La 16e sélection de Payet sous la liquette tricolore aura été la plus convaincante. Le Réunionnais a enfin réussi à transposer ses performances en club en équipe nationale. Contre les Pays-Bas, il a été préféré à Anthony Martial. Son influence dans le jeu, notamment sur les coups de pied arrêtés, n’a pas décliné au fil de la rencontre et son match accompli - en étant impliqué sur les deux derniers buts français - valide le choix de Didier Deschamps de le titulariser, neuf mois après sa dernière sélection  en Albanie (0-1). "C'est l'une de mes performances les plus abouties. Là où je suis plutôt satisfait c'est d'avoir eu dans le jeu la même variété, la même efficacité qu'avec mon club" a-t-il avoué devant les médias ce samedi.

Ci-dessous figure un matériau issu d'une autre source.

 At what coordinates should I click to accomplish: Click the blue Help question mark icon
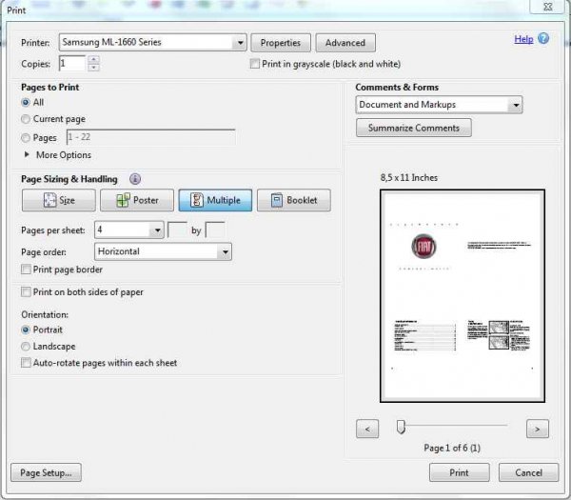[543, 39]
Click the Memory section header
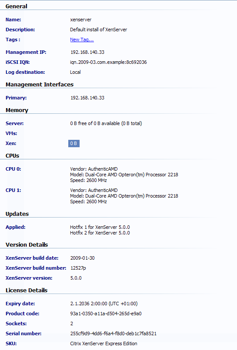Image resolution: width=237 pixels, height=350 pixels. (x=17, y=110)
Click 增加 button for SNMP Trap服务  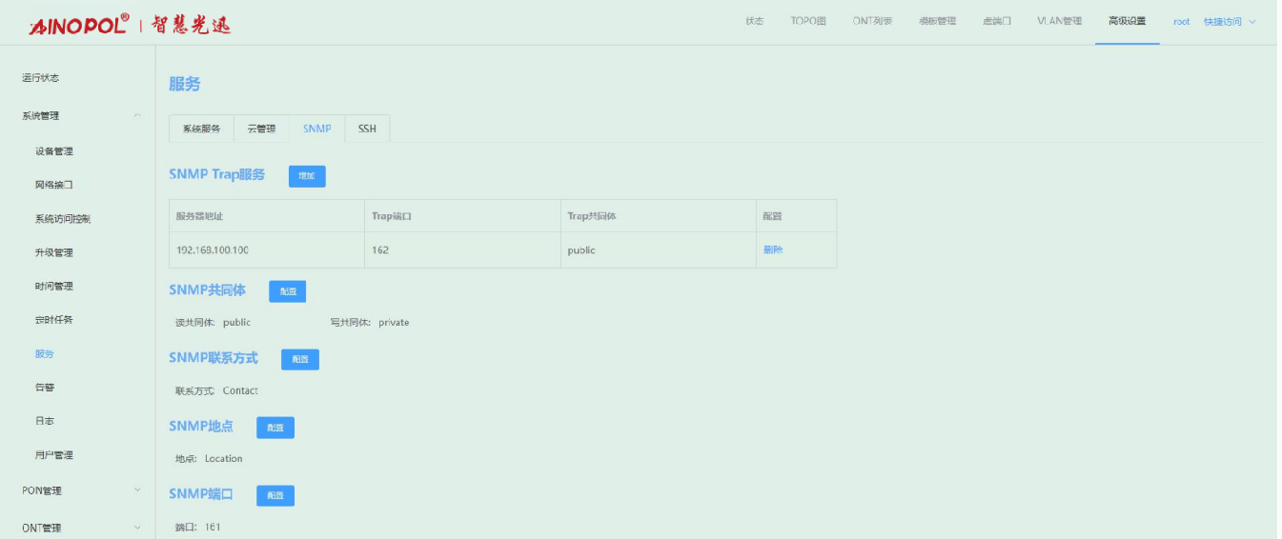click(307, 176)
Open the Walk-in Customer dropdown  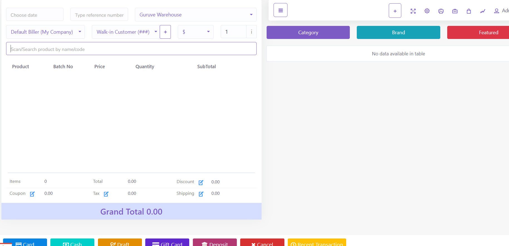tap(126, 32)
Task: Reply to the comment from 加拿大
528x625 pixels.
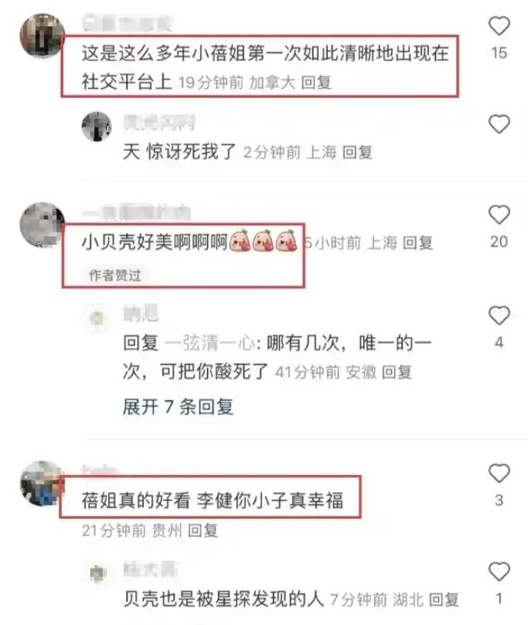Action: (x=316, y=82)
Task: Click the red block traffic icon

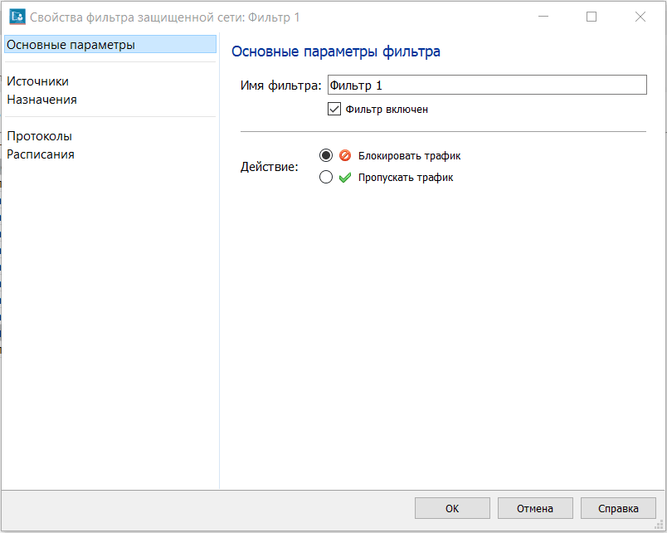Action: coord(345,155)
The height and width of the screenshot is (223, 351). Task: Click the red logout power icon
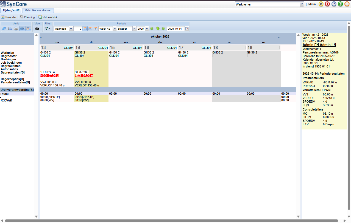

"Il fallait qu’on se dise les choses"

L’un des derniers leviers actionnés pour permettre à l’ancien Marseillais de renouer avec l’équipe de France a été une discussion tenue dans l’intimité avec le sélectionneur. "On a discuté oui, évidemment. Il m'a dit ce qu'il attendait de moi et je lui ai dit qu'il fallait qu'on se dise les choses, cela a été le cas. Et ça a eu l'effet d'un déclic sur mon match contre les Pays-Bas. Il n'y a jamais eu de malaise entre nous." Un entretien salutaire aux bienfaits, semblent-t-il, immédiats sur le rendement du milieu offensif de West Ham.

Si Payet reconnaît être "dans la meilleure période de (s)a carrière", il devra encore composer avec un écueil en évoluant dans le secteur le plus concurrentiel de l’équipe de France – avec pas moins d’une dizaine de choix pour six places-. Mais il a réussi le principal en instillant le doute dans l’esprit de Deschamps à quelques encablures de l’Euro.